Critique | Musique

Forever Pavot, chanteur plus que jamais

3,5 / 5
Émile Sornin: “J’ai l’impression que le pari de mettre la voix un peu plus en avant et de faire un disque un peu plus chanson est réussi.” © ANTOINE MAGNIEN
3,5 / 5

Album - L'Idiophone

Artiste - Forever Pavot

Genre - Chanson

Label - Born Bad Records

Julien Broquet
Julien Broquet Journaliste musique et télé

Sur L’Idiophone, le toujours cinématographique Forever Pavot, Émile Sornin fait entendre sa voix. Course-poursuite, JT et main tranchée…

9 heures 30. Début de sa journée. Émile Sornin est dans son studio parisien gare de l’Est. Le cheveu désormais court, dégagé autour des oreilles. Le multi-instrumentiste français est tout sourire. Il est heureux de L’Idiophone, son nouvel album, le troisième en huit ans. “C’est quelque part la suite logique de La Pantoufle. Dans le sens où j’ai écrit mon album comme une musique de film avec une scène pour chaque morceau. J’ai toujours ce fantasme de disque concept, d’une seule histoire qui tient la route. Mais c’est hyper dur. Je n’y arrive pas. J’ingère tellement de musique, de cinéma, de littérature… J’ai tellement de choses à dire, d’ambiances à dépeindre.

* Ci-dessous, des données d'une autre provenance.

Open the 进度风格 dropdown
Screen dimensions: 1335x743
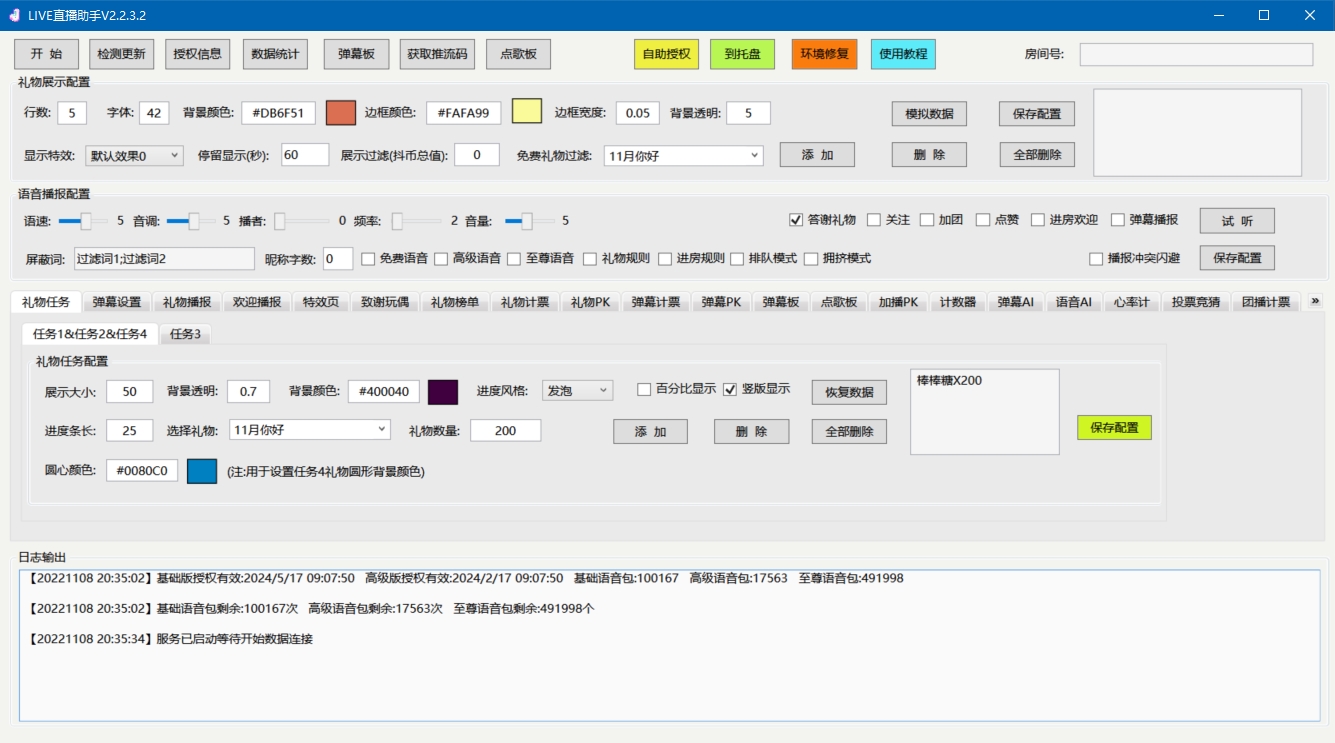(577, 390)
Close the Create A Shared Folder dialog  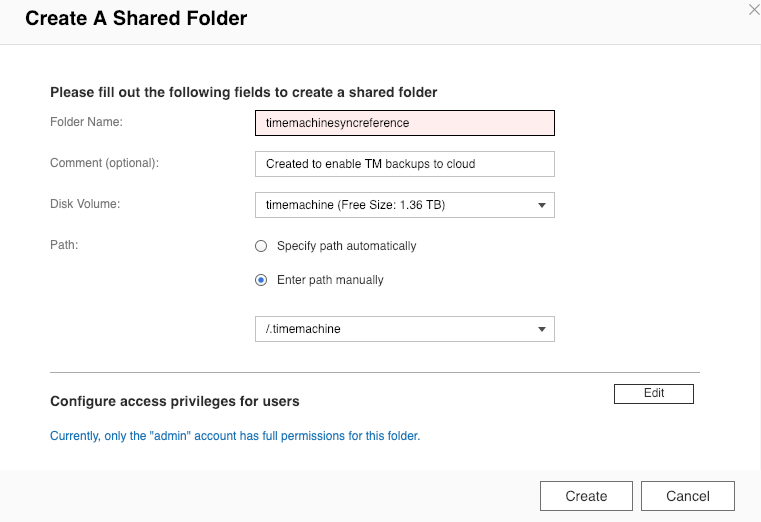tap(754, 9)
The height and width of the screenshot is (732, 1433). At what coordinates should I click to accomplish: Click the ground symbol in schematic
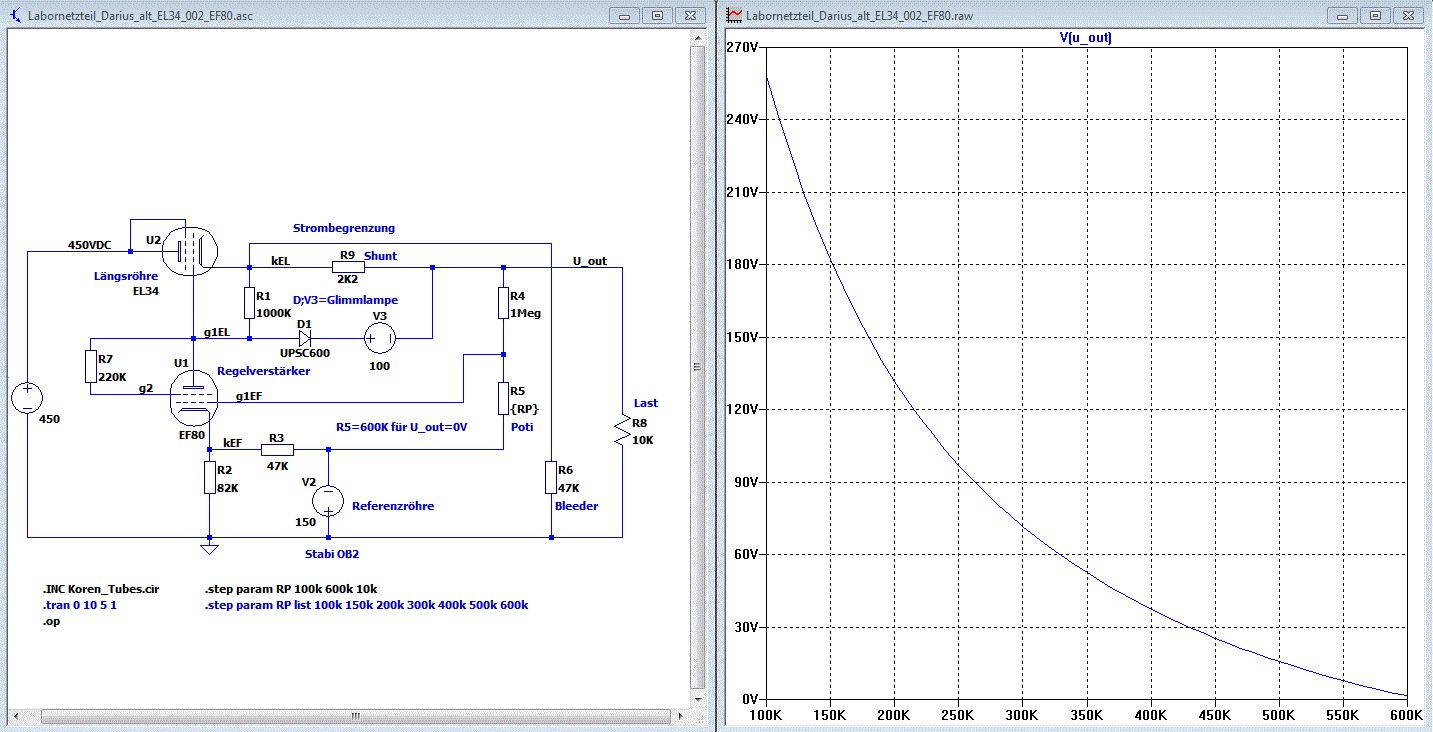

L’Idiophone est à ce jour le disque le plus collectif de Forever Pavot. “Ça reste moi. Les autres n’ont pas dénaturé ma musique. Ils ont plutôt fait sortir des choses. J’avais peur de perdre ma patte. D’arriver avec un truc trop produit, trop propre. Alors que j’aime bien le bricolé. Je pense qu’on tient un bon mélange entre hi-fi et lo-fi.” Cet album, Émile Sornin l’a fabriqué avec son bassiste Maxime Daoud, le batteur Vincent Taeger (il figurait comme lui au casting du dernier Charlotte Gainsbourg), mais aussi le producteur Samy Osta (Rover, La Femme, Feu! Chatterton…). “On a commencé avec Maxime mais on voulait le chant en avant. Pour que je franchisse une nouvelle étape, qu’il soit un peu moins masqué. Je sentais que Samy pouvait me sortir de ma zone de confort. Mais il ne voulait pas juste mixer. Il tenait à faire l’album avec nous.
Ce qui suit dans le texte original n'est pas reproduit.